掲載文 ::
········
疲れた時にYoutubeで検索して動画を見たりもしてました。参考にさせていただいたチャンネルをいくつか貼っておきます。
ただ、いくら練習してもやっぱり暗記したスクリプトを読み上げるつもりでいると上手くいかないだろうなと思わされる場面が多々ありました。絶対に予期していなかった質問が来ます。想定される全ての質問に対する回答を準備するのは実質不可能です。
私は日本語でも英語でも、面接ではちょっと遠い親戚の叔母さん、叔父さんと話すような感覚を意識しています。丁寧かつフレンドリーな感じです。準備をできる限りでやったら、本番はスクリプトを読み上げるのではなくきちんと会話するつもりで話すことが大事だと思います。結局アドリブでそれなりに話せる基本的な英語力を鍛えておくのが重要になってきます。
余談: 英語がmust haveで日本語がnice to have
英語が必須、プラスアルファは日本語
今回は結局1社しか正式な選考は受けませんでしたが、いくつか話を聞いたり調べたりする中で、ソフトウェアエンジニアとして高待遇を得るためにはもはや英語力は必須となりつつあり、日本語の方が「プラスアルファ」となっている企業も多い印象を受けました。外資ではない国内の企業でも、技術力と英語力があれば日本語ができなくても採用されるケースが増えているようです。
競争相手は海外のエンジニア
そうなると、日本人でプログラミングも英語もできるって人はまだあまりいないので、メインのライバルは日本人ではなく海外の人になってきます。アメリカなど元々英語圏の人はもちろん、インドや中国にも英語とプログラミングの両方ができる人はかなりいて、かつ日本は治安が良く飯が美味くて物価が安いので、日本に移住したい人もかなり増えてきています。実際私も一年間勤務していた某決済アプリの会社もかなりの割合が海外の方でした。日本語はほとんど喋れない人でも技術力があって英語が使えればバンバン採用してる感じでした。YouTubeやRedditで英語で日本移住について発信している人もかなりいます。もう既に、高待遇のポジションからどんどん海外のエンジニアによって埋められている状況です。
········
問題文 :: 英語力とエンジニアの採用事情についての掲載文を、最後の文の続きから書き進めてください。 この後のレコードは別の出典から取られたものです。

データセット内容 ::
········
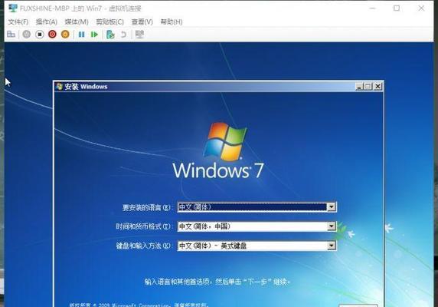Expand the 时间和货币格式 dropdown
This screenshot has height=307, width=438.
tap(332, 226)
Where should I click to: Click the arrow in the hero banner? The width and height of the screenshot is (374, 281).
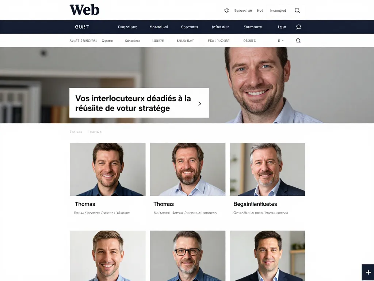200,104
········
演習結果 ::
AIによって英語学習は不要になるか?
結論、私は不要にはならないと思います。
例えばイヤホンを使ったリアルタイム通訳自体はすでに実用化されてますし、これらの技術の進歩によって既に一部のコミュニケーションは代替されています。インターネット越しの1対1の会話なんかはこういったツールに立脚した会話で何の問題もなくなると思います。この延長線で全てが事足りるのかという問題は、「フルリモート VS 出社」の論争に似た議論になるのではないかなと思います。
フルリモートの課題
コロナ禍を経て、アメリカ人同士が英語だけで(日本人同士が日本語だけで)コミュニケーションを取る環境でも「やっぱり直接オフィスで会って密にコミュニケーションを取りながら働くことが大事だよね」という方向に世界は向かっています。私自身ここ数年はフルリモートで働いてきて、結局新チームに異動してからは3年弱ほとんどの人に全く会うことなく過ごしたので、フルリモートの課題はいくつか思い当たります。ちなみにElon Muskは、WFH(Work From Home)は生産性の問題だけではなく、倫理的な問題だとも言ってました。
私も集団の生産性には少なからず悪影響があると思っています。まず、相手の気分や感情の詳細が分かり辛い。自分が思ったより、表情や声のトーンから相手の気分や感情を察しながらコミュニケーションを取っていることに気付かされました。
そして、複数人で同時に話せない。同時に音を発するとノイズになって会話にならないので、どうしても一人ずつ順番に話すことになります。オンラインでの懇親会や飲み会も何度もやりましたが、オフラインに勝るほど盛り上がったことは一度もありません。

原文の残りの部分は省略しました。